What you should do =>
Output the full listing exactly as written, with no pictures in it.

Exercise data =>
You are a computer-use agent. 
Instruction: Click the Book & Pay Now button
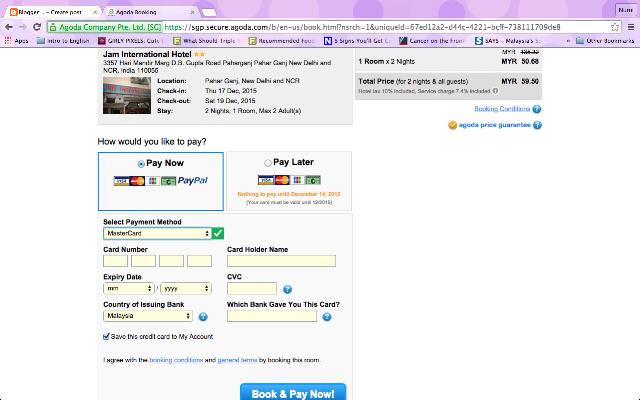tap(293, 393)
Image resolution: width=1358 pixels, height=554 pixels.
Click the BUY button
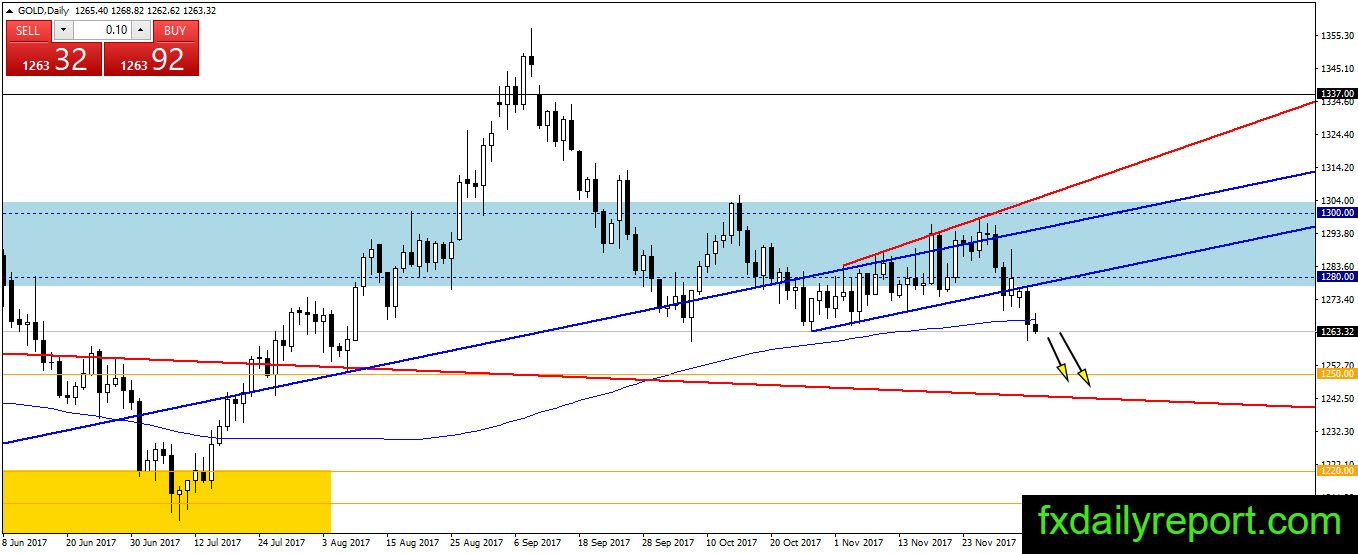click(x=175, y=30)
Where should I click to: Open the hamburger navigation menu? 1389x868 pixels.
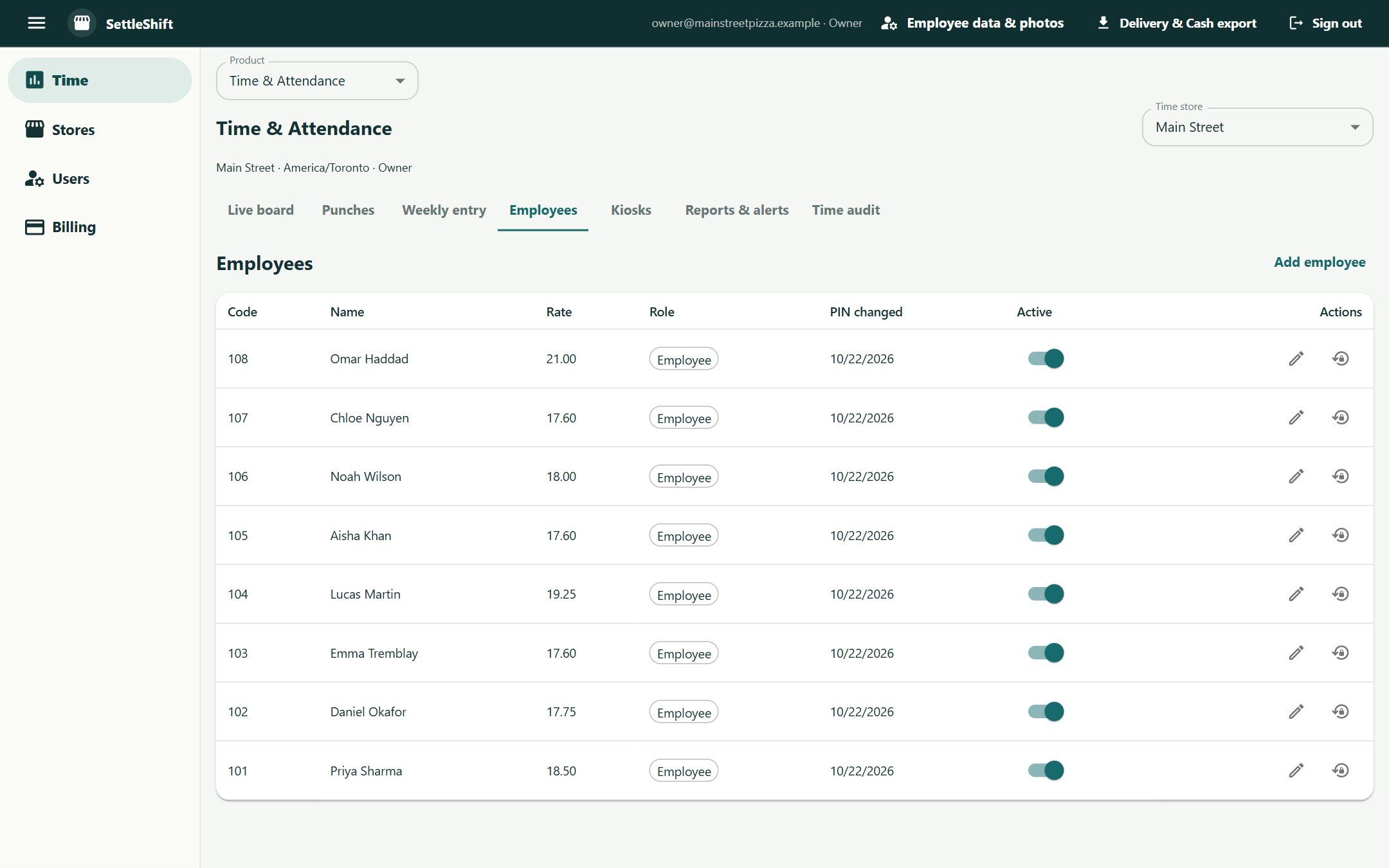coord(37,23)
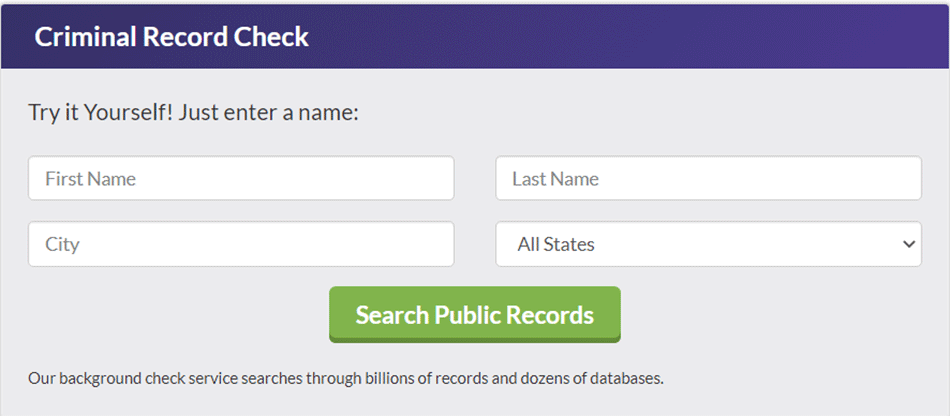This screenshot has width=950, height=416.
Task: Click the chevron arrow on the state selector
Action: pos(908,244)
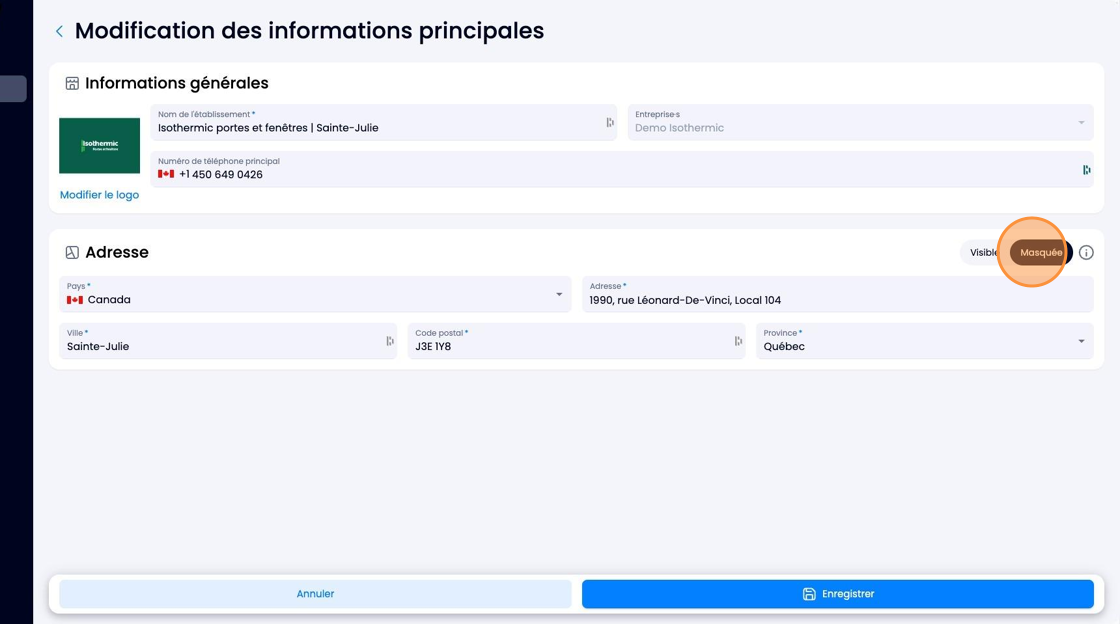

Result below =>
You are a computer-use agent. 
Instruction: Click the Book & Pay Now button
tap(293, 393)
Image resolution: width=1358 pixels, height=554 pixels.
Click the BUY button
click(x=175, y=30)
Where should I click to: Open the hamburger navigation menu? 1389x868 pixels.
coord(37,23)
This screenshot has width=950, height=416.
Task: Click the chevron arrow on the state selector
Action: pos(908,244)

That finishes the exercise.